Exercise:
Your output must consist solely of the lines from the one containing "The width and height of the screenshot is (938, 520)." through the end of the records, reproduced exactly.

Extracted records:
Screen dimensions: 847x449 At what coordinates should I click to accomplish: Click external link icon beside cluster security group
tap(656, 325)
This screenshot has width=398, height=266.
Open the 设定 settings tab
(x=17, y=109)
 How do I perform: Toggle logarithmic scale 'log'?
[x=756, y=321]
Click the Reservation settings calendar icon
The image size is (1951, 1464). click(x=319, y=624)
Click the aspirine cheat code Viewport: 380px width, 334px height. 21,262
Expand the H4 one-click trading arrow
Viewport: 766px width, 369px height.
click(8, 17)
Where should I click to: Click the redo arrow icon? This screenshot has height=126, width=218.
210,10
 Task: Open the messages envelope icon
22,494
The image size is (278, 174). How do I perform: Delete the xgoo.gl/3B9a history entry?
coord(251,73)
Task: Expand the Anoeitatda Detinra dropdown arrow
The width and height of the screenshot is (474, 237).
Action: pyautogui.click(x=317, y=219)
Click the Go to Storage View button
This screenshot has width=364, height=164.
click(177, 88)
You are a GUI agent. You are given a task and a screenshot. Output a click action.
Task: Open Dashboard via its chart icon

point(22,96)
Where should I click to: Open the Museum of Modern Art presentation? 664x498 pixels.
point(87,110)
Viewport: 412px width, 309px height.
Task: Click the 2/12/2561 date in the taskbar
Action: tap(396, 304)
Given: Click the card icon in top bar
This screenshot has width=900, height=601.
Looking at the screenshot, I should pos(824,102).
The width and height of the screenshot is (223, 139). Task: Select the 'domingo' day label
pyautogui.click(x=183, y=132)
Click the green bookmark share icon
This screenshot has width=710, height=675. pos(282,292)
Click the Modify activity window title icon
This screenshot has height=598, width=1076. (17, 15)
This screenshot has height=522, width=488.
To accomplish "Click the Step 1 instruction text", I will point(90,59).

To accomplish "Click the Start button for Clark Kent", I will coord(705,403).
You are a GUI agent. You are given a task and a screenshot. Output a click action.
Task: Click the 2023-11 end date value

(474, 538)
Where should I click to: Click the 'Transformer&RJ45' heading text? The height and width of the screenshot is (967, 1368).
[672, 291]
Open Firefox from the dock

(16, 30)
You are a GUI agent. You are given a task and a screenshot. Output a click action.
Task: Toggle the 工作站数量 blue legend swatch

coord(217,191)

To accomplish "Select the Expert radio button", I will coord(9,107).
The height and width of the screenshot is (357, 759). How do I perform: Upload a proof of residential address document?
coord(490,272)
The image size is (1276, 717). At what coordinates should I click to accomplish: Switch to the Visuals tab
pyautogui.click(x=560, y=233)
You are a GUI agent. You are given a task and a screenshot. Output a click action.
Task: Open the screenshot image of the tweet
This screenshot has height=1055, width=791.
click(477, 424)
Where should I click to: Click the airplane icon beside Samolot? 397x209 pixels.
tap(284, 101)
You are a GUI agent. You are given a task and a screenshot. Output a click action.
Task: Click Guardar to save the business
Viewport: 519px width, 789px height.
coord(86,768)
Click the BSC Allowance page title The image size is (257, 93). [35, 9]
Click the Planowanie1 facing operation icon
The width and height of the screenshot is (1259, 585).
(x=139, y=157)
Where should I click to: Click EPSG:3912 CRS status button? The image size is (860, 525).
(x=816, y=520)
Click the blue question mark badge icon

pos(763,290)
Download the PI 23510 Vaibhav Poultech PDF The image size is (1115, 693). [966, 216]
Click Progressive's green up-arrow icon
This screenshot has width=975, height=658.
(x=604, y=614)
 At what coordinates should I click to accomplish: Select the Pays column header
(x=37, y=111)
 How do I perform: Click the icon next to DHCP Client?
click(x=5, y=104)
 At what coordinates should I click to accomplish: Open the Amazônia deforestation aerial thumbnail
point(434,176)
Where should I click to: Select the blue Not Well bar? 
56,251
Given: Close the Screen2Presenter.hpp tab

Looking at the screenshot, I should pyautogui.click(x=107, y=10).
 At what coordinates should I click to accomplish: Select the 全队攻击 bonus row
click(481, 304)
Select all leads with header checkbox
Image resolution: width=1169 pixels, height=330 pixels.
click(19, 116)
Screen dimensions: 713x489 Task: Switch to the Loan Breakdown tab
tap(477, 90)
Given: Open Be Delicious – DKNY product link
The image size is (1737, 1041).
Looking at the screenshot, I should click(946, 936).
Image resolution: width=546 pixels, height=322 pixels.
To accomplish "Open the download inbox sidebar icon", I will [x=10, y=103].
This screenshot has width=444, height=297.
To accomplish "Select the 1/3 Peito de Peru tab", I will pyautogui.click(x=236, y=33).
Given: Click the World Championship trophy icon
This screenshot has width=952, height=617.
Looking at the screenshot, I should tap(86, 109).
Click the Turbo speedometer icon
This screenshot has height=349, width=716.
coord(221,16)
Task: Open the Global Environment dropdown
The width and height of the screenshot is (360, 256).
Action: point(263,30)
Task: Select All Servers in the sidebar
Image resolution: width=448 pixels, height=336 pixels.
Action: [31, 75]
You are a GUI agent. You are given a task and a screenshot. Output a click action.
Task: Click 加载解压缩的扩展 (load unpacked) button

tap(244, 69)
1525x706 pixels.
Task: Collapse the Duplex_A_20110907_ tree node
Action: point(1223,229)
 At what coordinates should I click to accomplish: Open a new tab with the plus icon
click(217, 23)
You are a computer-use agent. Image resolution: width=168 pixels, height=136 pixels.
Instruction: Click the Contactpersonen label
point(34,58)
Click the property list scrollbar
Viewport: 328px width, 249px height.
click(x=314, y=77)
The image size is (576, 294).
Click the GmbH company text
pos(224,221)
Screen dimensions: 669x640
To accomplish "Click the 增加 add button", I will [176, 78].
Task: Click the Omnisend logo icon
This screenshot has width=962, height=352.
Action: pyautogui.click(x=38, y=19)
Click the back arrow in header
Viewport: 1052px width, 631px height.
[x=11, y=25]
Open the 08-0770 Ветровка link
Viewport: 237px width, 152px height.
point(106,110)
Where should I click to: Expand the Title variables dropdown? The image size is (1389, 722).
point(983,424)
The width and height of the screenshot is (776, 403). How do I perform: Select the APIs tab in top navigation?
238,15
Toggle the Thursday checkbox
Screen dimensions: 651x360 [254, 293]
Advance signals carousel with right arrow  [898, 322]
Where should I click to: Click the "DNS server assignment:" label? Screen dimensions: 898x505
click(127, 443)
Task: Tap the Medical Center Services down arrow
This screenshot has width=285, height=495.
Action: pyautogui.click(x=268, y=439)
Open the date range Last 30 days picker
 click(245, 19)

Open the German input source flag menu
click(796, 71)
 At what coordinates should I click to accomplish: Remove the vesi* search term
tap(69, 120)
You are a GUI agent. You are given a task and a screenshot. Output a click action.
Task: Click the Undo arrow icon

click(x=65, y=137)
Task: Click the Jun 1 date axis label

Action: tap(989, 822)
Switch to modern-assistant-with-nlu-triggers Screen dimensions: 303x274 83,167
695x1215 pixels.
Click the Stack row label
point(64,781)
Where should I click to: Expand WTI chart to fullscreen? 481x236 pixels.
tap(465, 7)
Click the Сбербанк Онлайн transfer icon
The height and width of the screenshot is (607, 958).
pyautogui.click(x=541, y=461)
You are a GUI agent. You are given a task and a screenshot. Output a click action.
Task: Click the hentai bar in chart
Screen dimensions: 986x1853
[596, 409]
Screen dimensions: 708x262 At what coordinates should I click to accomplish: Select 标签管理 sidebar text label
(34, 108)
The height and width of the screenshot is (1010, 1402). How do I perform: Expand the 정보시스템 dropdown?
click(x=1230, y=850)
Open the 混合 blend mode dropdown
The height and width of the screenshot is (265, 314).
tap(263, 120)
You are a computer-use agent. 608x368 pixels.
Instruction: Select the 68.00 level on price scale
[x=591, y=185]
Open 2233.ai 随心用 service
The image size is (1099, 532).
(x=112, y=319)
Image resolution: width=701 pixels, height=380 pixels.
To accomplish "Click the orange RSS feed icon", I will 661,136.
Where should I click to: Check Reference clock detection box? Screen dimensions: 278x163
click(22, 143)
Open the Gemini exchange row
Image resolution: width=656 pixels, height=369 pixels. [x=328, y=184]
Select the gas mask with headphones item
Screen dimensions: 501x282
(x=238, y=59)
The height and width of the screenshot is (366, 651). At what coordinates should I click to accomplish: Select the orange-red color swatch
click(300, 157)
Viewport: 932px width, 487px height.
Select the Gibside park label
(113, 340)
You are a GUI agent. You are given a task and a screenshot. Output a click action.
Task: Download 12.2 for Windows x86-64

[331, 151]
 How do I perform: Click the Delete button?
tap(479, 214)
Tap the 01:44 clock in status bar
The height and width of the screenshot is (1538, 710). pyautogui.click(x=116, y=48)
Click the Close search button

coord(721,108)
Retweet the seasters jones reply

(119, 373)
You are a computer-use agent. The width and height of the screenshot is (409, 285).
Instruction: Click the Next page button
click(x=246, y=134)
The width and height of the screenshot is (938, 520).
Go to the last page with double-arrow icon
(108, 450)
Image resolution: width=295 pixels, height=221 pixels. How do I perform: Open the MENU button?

Answer space:
The width and height of the screenshot is (938, 520).
Go to the last page with double-arrow icon
(108, 450)
Image resolution: width=295 pixels, height=221 pixels. How do I perform: Open the MENU button?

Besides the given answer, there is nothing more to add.